(Assignment): What is expected is a word-for-word copy of all the entries.

..............................

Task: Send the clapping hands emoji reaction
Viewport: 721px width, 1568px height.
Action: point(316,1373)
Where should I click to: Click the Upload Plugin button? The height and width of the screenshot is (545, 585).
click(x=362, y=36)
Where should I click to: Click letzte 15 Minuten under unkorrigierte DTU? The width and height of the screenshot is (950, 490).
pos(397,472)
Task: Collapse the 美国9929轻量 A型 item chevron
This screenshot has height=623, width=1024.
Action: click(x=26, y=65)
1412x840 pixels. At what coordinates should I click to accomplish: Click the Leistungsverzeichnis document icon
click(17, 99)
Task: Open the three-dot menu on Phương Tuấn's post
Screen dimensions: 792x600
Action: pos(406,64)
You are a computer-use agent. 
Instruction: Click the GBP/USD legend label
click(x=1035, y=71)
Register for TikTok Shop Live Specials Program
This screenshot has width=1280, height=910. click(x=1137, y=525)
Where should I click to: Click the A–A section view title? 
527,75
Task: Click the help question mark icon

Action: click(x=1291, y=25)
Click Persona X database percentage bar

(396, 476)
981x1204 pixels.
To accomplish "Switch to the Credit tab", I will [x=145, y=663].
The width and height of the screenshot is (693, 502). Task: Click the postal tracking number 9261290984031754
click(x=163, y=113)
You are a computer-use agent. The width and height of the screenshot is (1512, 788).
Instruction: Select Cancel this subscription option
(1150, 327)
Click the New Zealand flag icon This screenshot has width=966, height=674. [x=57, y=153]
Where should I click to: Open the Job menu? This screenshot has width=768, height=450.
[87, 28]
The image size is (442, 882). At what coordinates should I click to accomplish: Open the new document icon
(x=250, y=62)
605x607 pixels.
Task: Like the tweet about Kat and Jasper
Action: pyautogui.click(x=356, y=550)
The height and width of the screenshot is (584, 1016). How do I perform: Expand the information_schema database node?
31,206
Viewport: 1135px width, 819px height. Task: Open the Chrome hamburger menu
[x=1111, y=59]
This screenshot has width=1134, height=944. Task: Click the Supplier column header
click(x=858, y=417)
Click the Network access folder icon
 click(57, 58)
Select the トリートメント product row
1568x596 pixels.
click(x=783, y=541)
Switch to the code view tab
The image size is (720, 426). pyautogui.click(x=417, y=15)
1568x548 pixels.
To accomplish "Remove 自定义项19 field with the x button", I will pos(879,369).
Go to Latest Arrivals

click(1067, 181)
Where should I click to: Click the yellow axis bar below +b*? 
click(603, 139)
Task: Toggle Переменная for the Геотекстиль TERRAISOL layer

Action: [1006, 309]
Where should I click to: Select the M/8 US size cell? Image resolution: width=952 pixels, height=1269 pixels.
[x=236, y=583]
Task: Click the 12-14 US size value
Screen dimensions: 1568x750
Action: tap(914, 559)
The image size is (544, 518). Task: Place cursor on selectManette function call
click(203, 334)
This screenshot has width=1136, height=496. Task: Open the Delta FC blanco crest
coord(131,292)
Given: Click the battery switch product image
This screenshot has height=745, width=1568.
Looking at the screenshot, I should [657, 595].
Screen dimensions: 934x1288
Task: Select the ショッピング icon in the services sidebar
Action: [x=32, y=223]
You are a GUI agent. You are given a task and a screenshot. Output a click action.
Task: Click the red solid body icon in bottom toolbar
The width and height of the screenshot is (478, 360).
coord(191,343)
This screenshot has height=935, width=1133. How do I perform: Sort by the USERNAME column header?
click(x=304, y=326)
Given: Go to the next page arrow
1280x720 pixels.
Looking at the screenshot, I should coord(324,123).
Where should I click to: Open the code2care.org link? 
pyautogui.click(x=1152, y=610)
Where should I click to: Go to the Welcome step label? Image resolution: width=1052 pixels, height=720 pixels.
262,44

..............................

(Written answer):
Task: Send the clapping hands emoji reaction
Viewport: 721px width, 1568px height.
Action: point(316,1373)
Where should I click to: Click the Upload Plugin button? The height and width of the screenshot is (545, 585).
click(x=362, y=36)
Where should I click to: Click letzte 15 Minuten under unkorrigierte DTU? The width and height of the screenshot is (950, 490).
pos(397,472)
Task: Collapse the 美国9929轻量 A型 item chevron
This screenshot has height=623, width=1024.
Action: click(x=26, y=65)
1412x840 pixels. At what coordinates should I click to accomplish: Click the Leistungsverzeichnis document icon
click(17, 99)
Task: Open the three-dot menu on Phương Tuấn's post
Screen dimensions: 792x600
Action: pos(406,64)
You are a computer-use agent. 
Instruction: Click the GBP/USD legend label
click(x=1035, y=71)
Register for TikTok Shop Live Specials Program
This screenshot has width=1280, height=910. click(x=1137, y=525)
Where should I click to: Click the A–A section view title? 
527,75
Task: Click the help question mark icon

Action: click(x=1291, y=25)
Click Persona X database percentage bar

(396, 476)
981x1204 pixels.
To accomplish "Switch to the Credit tab", I will [x=145, y=663].
The width and height of the screenshot is (693, 502). Task: Click the postal tracking number 9261290984031754
click(x=163, y=113)
You are a computer-use agent. The width and height of the screenshot is (1512, 788).
Instruction: Select Cancel this subscription option
(1150, 327)
Click the New Zealand flag icon This screenshot has width=966, height=674. [x=57, y=153]
Where should I click to: Open the Job menu? This screenshot has width=768, height=450.
[87, 28]
The image size is (442, 882). At what coordinates should I click to accomplish: Open the new document icon
(x=250, y=62)
605x607 pixels.
Task: Like the tweet about Kat and Jasper
Action: pyautogui.click(x=356, y=550)
The height and width of the screenshot is (584, 1016). How do I perform: Expand the information_schema database node?
31,206
Viewport: 1135px width, 819px height. Task: Open the Chrome hamburger menu
[x=1111, y=59]
This screenshot has width=1134, height=944. Task: Click the Supplier column header
click(x=858, y=417)
Click the Network access folder icon
 click(57, 58)
Select the トリートメント product row
1568x596 pixels.
click(x=783, y=541)
Switch to the code view tab
The image size is (720, 426). pyautogui.click(x=417, y=15)
1568x548 pixels.
To accomplish "Remove 自定义项19 field with the x button", I will pos(879,369).
Go to Latest Arrivals

click(1067, 181)
Where should I click to: Click the yellow axis bar below +b*? 
click(603, 139)
Task: Toggle Переменная for the Геотекстиль TERRAISOL layer

Action: [1006, 309]
Where should I click to: Select the M/8 US size cell? Image resolution: width=952 pixels, height=1269 pixels.
[x=236, y=583]
Task: Click the 12-14 US size value
Screen dimensions: 1568x750
Action: tap(914, 559)
The image size is (544, 518). Task: Place cursor on selectManette function call
click(203, 334)
This screenshot has width=1136, height=496. Task: Open the Delta FC blanco crest
coord(131,292)
Given: Click the battery switch product image
This screenshot has height=745, width=1568.
Looking at the screenshot, I should [657, 595].
Screen dimensions: 934x1288
Task: Select the ショッピング icon in the services sidebar
Action: [x=32, y=223]
You are a GUI agent. You are given a task and a screenshot. Output a click action.
Task: Click the red solid body icon in bottom toolbar
The width and height of the screenshot is (478, 360).
coord(191,343)
This screenshot has height=935, width=1133. How do I perform: Sort by the USERNAME column header?
click(x=304, y=326)
Given: Go to the next page arrow
1280x720 pixels.
Looking at the screenshot, I should coord(324,123).
Where should I click to: Open the code2care.org link? 
pyautogui.click(x=1152, y=610)
Where should I click to: Go to the Welcome step label? Image resolution: width=1052 pixels, height=720 pixels.
262,44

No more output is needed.